Available data Start Marker
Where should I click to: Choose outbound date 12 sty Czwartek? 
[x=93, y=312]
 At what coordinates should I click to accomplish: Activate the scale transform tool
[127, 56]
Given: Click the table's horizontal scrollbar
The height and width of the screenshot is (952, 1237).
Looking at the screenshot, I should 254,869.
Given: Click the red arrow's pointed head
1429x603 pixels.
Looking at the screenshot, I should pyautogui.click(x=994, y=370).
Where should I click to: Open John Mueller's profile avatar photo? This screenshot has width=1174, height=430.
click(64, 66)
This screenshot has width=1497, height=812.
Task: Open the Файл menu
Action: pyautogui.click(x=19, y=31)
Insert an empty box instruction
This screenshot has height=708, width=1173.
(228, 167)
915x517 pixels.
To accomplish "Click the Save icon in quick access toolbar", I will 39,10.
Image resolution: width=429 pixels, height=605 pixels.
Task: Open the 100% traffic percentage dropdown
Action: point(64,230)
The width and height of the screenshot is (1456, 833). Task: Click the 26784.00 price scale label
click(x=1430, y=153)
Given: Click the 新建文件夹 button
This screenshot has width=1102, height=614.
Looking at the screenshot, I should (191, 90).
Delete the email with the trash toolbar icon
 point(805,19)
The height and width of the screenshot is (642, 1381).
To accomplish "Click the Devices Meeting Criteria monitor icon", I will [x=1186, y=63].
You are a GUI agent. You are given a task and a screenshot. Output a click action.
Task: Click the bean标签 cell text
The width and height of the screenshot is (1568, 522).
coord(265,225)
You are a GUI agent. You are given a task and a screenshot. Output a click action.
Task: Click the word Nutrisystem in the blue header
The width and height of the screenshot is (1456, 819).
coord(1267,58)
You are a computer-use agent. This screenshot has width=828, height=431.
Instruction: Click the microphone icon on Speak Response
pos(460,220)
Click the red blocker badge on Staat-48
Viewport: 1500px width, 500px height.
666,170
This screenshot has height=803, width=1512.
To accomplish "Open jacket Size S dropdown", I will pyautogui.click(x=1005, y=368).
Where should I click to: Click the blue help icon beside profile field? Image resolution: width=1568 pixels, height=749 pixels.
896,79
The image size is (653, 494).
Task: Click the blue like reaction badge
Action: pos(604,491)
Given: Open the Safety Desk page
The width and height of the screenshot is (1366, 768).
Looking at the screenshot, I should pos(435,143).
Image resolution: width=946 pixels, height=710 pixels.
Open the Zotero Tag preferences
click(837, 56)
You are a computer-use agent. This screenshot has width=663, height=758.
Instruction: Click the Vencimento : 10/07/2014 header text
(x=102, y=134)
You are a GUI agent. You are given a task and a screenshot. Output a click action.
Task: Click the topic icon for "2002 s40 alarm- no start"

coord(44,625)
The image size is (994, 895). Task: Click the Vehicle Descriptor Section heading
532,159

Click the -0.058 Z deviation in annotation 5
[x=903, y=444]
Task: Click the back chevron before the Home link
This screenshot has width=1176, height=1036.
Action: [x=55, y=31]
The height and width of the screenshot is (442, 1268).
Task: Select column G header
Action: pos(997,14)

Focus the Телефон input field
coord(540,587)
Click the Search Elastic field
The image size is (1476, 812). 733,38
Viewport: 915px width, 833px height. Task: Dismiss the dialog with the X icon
Available data End Marker
_Task item_
In the data above, find the line with "1429x603 pixels." and the line with "Click the red blocker badge on Staat-48". Retype both, plus every line between them, exactly.

_Output of the exercise_
1429x603 pixels.
Looking at the screenshot, I should pyautogui.click(x=994, y=370).
Where should I click to: Open John Mueller's profile avatar photo? This screenshot has width=1174, height=430.
click(64, 66)
This screenshot has width=1497, height=812.
Task: Open the Файл menu
Action: pyautogui.click(x=19, y=31)
Insert an empty box instruction
This screenshot has height=708, width=1173.
(228, 167)
915x517 pixels.
To accomplish "Click the Save icon in quick access toolbar", I will 39,10.
Image resolution: width=429 pixels, height=605 pixels.
Task: Open the 100% traffic percentage dropdown
Action: point(64,230)
The width and height of the screenshot is (1456, 833). Task: Click the 26784.00 price scale label
click(x=1430, y=153)
Given: Click the 新建文件夹 button
This screenshot has width=1102, height=614.
Looking at the screenshot, I should (191, 90).
Delete the email with the trash toolbar icon
 point(805,19)
The height and width of the screenshot is (642, 1381).
To accomplish "Click the Devices Meeting Criteria monitor icon", I will [x=1186, y=63].
You are a GUI agent. You are given a task and a screenshot. Output a click action.
Task: Click the bean标签 cell text
The width and height of the screenshot is (1568, 522).
coord(265,225)
You are a GUI agent. You are given a task and a screenshot. Output a click action.
Task: Click the word Nutrisystem in the blue header
The width and height of the screenshot is (1456, 819).
coord(1267,58)
You are a computer-use agent. This screenshot has width=828, height=431.
Instruction: Click the microphone icon on Speak Response
pos(460,220)
Click the red blocker badge on Staat-48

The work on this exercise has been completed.